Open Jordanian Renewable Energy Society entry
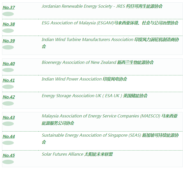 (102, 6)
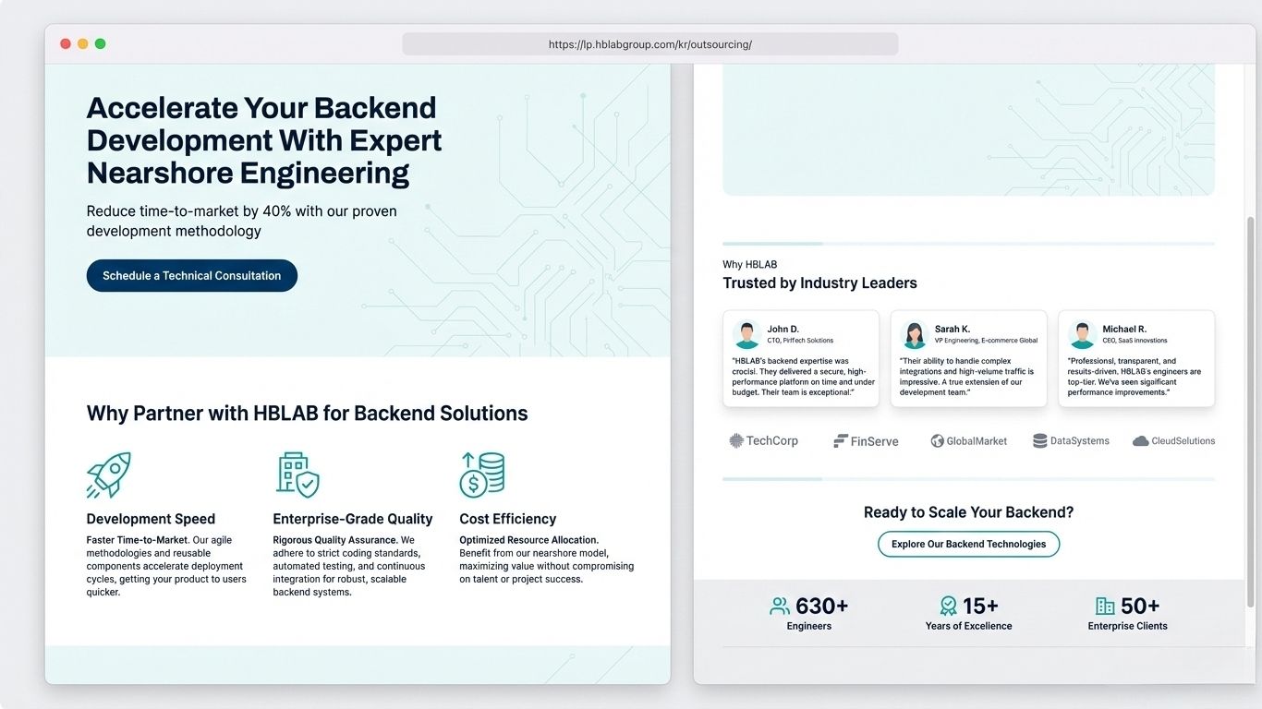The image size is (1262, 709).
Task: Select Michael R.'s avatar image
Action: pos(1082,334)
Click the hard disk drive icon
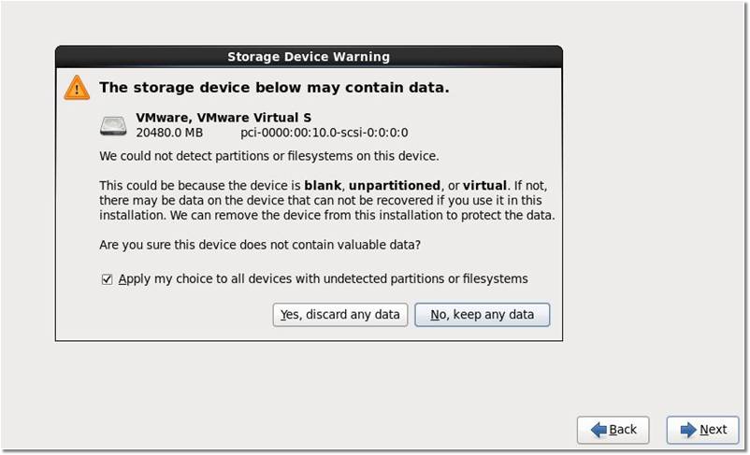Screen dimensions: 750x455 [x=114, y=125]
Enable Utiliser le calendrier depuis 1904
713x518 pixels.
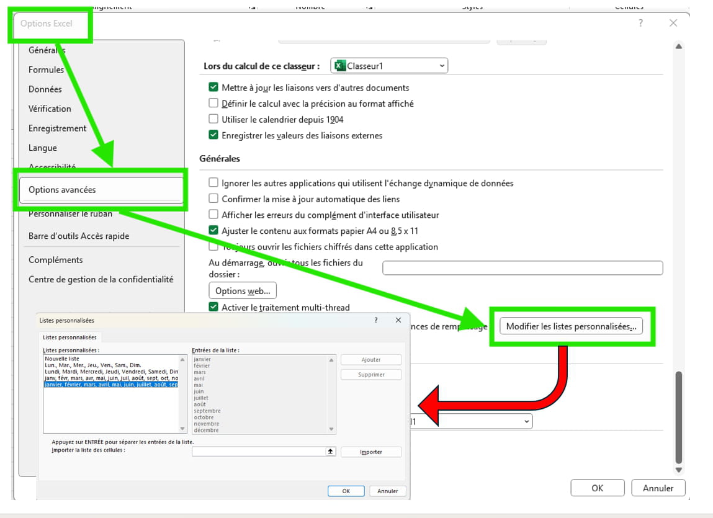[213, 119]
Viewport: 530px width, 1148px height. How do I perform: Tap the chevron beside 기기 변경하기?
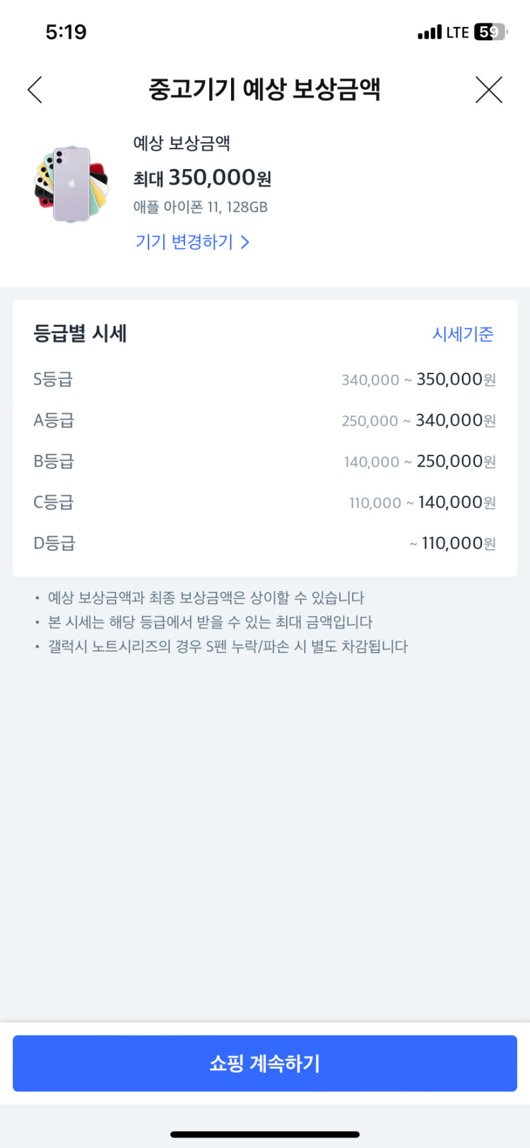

##########

Please copy the stretch of data from the line containing "Click the hard disk drive icon" through the end of the data, changing "hard disk drive" to "hard drive" and keeping everything else the same. Omit the pictures.

Click the hard drive icon
Screen dimensions: 750x455 [x=114, y=125]
Enable Utiliser le calendrier depuis 1904
713x518 pixels.
[213, 119]
Viewport: 530px width, 1148px height. How do I perform: Tap the chevron beside 기기 변경하기?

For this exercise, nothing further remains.